Wednesday, December 11, 2013

Freezer Cooking: Cheesy Italian Minestrone Soup


Especially as it gets colder outside, I love to have hot comfort food available to chase away the winter blues. This easy to make soup tastes rich and hearty and is very satisfying. It is very healthy, and sooo much better than what you will find in a can. This is a great way to add more vegetables into your diet, and because you  can make this recipe ahead of time for freezer cooking, it means that you can have it available to your family on very short notice.

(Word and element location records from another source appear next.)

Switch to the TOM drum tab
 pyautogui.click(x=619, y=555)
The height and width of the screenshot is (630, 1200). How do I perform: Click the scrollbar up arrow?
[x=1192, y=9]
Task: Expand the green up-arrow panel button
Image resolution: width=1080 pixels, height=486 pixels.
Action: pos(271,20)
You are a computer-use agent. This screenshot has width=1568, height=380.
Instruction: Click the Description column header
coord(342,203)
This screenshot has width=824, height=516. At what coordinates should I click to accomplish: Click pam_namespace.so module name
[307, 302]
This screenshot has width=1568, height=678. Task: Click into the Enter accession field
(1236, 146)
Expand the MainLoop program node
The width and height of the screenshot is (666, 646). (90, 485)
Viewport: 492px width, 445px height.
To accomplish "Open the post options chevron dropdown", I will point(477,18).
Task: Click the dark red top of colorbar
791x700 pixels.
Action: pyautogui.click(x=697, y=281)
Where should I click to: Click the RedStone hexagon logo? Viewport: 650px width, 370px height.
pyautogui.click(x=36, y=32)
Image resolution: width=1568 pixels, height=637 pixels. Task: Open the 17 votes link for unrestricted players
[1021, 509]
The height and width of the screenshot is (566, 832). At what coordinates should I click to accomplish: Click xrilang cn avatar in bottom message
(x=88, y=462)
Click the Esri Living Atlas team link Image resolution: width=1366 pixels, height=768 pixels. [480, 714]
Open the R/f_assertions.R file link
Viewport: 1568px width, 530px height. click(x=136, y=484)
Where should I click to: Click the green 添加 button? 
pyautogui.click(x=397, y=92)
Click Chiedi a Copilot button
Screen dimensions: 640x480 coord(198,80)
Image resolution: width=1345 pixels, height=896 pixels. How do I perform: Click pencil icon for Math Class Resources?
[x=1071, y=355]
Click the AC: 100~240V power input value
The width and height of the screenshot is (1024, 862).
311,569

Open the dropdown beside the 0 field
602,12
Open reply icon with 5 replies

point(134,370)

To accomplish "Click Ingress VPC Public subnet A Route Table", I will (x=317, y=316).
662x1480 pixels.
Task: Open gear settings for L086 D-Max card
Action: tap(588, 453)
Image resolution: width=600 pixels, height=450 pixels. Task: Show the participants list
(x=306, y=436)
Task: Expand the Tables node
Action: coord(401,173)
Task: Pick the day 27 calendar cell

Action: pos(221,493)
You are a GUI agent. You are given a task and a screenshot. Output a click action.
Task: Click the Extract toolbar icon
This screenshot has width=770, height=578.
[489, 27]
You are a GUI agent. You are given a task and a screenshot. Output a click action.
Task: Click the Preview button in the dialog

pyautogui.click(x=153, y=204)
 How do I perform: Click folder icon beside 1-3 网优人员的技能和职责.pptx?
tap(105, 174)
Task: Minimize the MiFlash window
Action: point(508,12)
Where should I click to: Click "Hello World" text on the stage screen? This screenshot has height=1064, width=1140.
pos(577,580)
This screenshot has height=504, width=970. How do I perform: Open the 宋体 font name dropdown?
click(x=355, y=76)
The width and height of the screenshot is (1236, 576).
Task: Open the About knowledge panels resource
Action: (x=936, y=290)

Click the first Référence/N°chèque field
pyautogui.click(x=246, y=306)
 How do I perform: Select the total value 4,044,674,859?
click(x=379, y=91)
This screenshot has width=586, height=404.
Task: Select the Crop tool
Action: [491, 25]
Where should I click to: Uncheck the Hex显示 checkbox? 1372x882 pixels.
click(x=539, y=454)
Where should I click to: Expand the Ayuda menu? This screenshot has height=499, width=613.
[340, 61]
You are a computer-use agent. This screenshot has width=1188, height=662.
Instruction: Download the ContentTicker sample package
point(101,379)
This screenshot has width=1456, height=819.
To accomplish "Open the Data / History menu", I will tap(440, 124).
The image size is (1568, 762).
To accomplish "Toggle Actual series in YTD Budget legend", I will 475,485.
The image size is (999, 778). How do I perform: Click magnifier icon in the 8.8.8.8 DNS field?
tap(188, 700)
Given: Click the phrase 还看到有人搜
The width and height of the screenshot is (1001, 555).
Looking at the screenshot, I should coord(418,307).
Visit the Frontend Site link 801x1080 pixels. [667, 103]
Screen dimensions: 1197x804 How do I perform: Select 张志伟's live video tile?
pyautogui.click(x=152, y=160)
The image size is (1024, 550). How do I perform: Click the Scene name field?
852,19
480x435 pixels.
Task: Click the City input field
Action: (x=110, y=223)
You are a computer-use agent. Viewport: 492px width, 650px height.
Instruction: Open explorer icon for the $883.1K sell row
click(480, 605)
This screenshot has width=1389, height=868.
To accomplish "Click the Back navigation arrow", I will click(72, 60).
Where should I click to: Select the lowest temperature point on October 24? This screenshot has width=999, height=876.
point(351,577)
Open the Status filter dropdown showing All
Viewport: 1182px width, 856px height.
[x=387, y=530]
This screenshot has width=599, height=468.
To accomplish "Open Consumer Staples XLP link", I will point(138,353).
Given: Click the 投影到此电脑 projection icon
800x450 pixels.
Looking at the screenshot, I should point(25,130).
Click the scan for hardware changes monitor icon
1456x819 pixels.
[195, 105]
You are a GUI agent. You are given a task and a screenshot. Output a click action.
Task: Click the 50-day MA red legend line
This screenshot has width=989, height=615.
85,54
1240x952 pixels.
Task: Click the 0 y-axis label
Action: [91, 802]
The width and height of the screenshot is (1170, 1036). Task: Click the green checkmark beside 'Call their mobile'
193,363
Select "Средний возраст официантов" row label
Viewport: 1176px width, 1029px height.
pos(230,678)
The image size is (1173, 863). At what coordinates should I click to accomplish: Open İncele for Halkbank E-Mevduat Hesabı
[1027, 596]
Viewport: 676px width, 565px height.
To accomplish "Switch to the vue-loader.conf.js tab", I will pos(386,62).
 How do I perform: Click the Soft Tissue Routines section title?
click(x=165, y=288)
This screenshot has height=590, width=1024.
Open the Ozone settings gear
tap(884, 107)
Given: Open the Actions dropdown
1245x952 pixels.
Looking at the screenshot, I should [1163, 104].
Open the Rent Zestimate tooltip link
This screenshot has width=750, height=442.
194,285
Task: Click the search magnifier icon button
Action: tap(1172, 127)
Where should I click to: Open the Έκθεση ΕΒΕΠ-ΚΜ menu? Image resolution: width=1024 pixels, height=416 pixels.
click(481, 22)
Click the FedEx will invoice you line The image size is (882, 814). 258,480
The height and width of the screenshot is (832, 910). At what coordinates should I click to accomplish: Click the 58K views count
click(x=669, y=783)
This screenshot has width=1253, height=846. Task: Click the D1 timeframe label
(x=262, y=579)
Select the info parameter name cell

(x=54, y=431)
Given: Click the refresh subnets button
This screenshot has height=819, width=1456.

CHEESY ITALIAN MINESTRONE SOUP


2 Tbl olive oil
1 c chopped onion
2 cloves minced garlic
4 sprigs chopped parsley
2 stalks sliced celery
3 sliced carrots
8oz sliced mushrooms
5 c canned diced or pureed tomatoes
2 c beef broth
1 tsp oregano
1 tsp basil
1/2 tsp salt
1/4 tsp pepper
1 15oz can green beans
1 15oz can cannelloni beans
1/2 lb crumbled sausage, cooked and drained
2/3 c any shredded white cheese

1 c small pasta


COOKING DAY:

Saute all fresh vegetables until crisp tender. Add tomato puree (if using diced tomatoes, blend diced tomatoes to a puree consistency), and all other ingredients EXCEPT for cheese and pasta. Simmer 30 minutes. Add any extra seasoning to taste. Stir in cheese, and cool. Portion into labeled freezer bags.

EATING DAY:
Thaw bag overnight in the refrigerator, or microwave. Heat until boiling, add 1 cup cooked pasta to hot soup, and serve.

I like to serve this with cheesy garlic bread, and you could also add some more cheese on top of the soup as well :) . I also tend to add more pasta than is necessary to the soup, but that might just be because I think anything with pasta and cheese is amazing. Buon appetito!